The voter tsunami that last night swept the Democrats out of power in the House of Representatives has claimed in stunning fashion the chamber's most influential player on transportation issues and a leading advocate for shipper interests.
Rep. James L. Oberstar, (D-Minn.), chairman of the House Transportation and Infrastructure Committee since January 2007 and an 18-term congressman, lost his seat to a virtual unknown, Republican Chip Cravaack. With 98 percent of precincts reporting early Wednesday, Cravaack prevailed by just 4,000 votes out of more than 273,000 votes cast, according to an online report in the West Central Tribune (Minn.) newspaper. Cravaack's margin of victory was less than 2 percentage points, the paper reported.
Oberstar, 76, will be succeeded on the committee by Rep. John Mica (R-Fla.), its ranking minority member. Mica easily won re-election last night.
Oberstar's defeat, which two months ago seemed far-fetched at best, comes as Congress and the Obama administration debate funding for transportation infrastructure programs. Oberstar had been seeking a six-year, $500 billion reauthorization to rebuild the nation's infrastructure. The last multiyear reauthorization expired in September 2009 and the program has been living on short-term extensions ever since.
In September, President Obama proposed a $50 billion stimulus infusion into the program to be voted on by the House when it convenes for a lame-duck session beginning Nov. 15.
Oberstar had also become the lone supporter of language in a funding bill for the Federal Aviation Administration that would have made the air express unit of FedEx Corp., FedEx Express, subject to the National Labor Relations Act rather than the Railway Labor Act (RLA), which currently covers the unit. Frederick W. Smith, FedEx's chairman and CEO, has warned publicly that the company would cancel multibillion dollar orders for up to 30 Boeing 777 cargo planes if the change in labor law classification took place. The Senate has refused to include the provision in its version, and it's now possible that Oberstar's ouster will end the debate and keep FedEx Express under the RLA.
The last FAA reauthorization bill was passed in 2007. As with the highway bill, FAA reauthorization has existed on short-term extensions; the current extension expires Nov. 30.
In September, Oberstar introduced legislation (H.R. 6167) that would dramatically reform the ocean shipping industry.
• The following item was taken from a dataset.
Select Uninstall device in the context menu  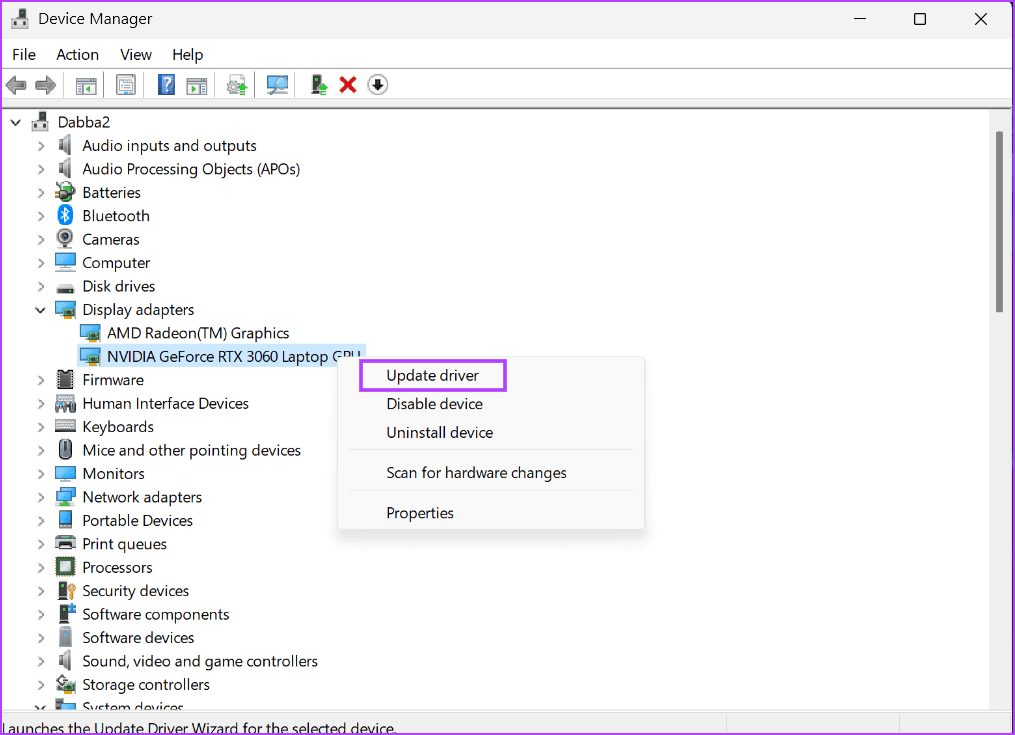[439, 432]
The bill would eliminate antitrust immunity for ocean carrier agreements, which has allowed ocean common carriers to get together to discuss, fix, or regulate transportation rates. The bill would also change the mechanism under which ocean carriers levy surcharges. Oberstar said then that carriers impose surcharges on shippers after the freight rates are negotiated and that many surcharges are not "pass-throughs" of the carriers' own increased costs.
Oberstar has also voiced support for legislation currently in the Senate to reform the railroad industry. That bill, which has passed the Senate Commerce Committee, was introduced by Sen. Jay Rockefeller (D-W.Va.). No companion bill has been offered in the House.
The current bill provides protections to "captive shippers" who cannot use any other transport mode; improves shippers' access to other carriers' trackage and terminals; and expands the membership of the Surface Transportation Board, the federal agency that rules on rail mergers, from three to five.
Shippers have lauded the bill as a way to open up competitive options for those who are captive not just to rail service in general but to a single railroad. The railroads have urged a balanced approach to the issue, but recently ratcheted up their opposition after a committee staff report said the industry is already immensely profitable and that their complaints to the contrary were a fallacy.
In an e-mail to DC Velocity, Bruce Carlton, president and CEO of the National Industrial Transportation League, one of the nation's oldest and largest shipper groups, said "it's impossible for every person or company with an interest in transportation to agree with every position Mr. Oberstar has staked out—the real world doesn't work that way. But no one can say he was not engaged in our issues. He did his homework, he tackled some of the toughest issues—like a new surface transportation authorization—and he was a leader, not a follower." Carlton would not comment on the policy or political implications of Oberstar's defeat.
James H Burnley IV, who served as secretary of transportation under President Reagan and is today head of the transportation practice at the Washington-based law firm Venable LLP, said it's unclear what, if anything, will change with Oberstar's departure.
"An all-Democratic government couldn't move forward on either aviation or surface transportation reauthorization, so it's not as if momentum is being broken," said Burnley. "It didn't exist."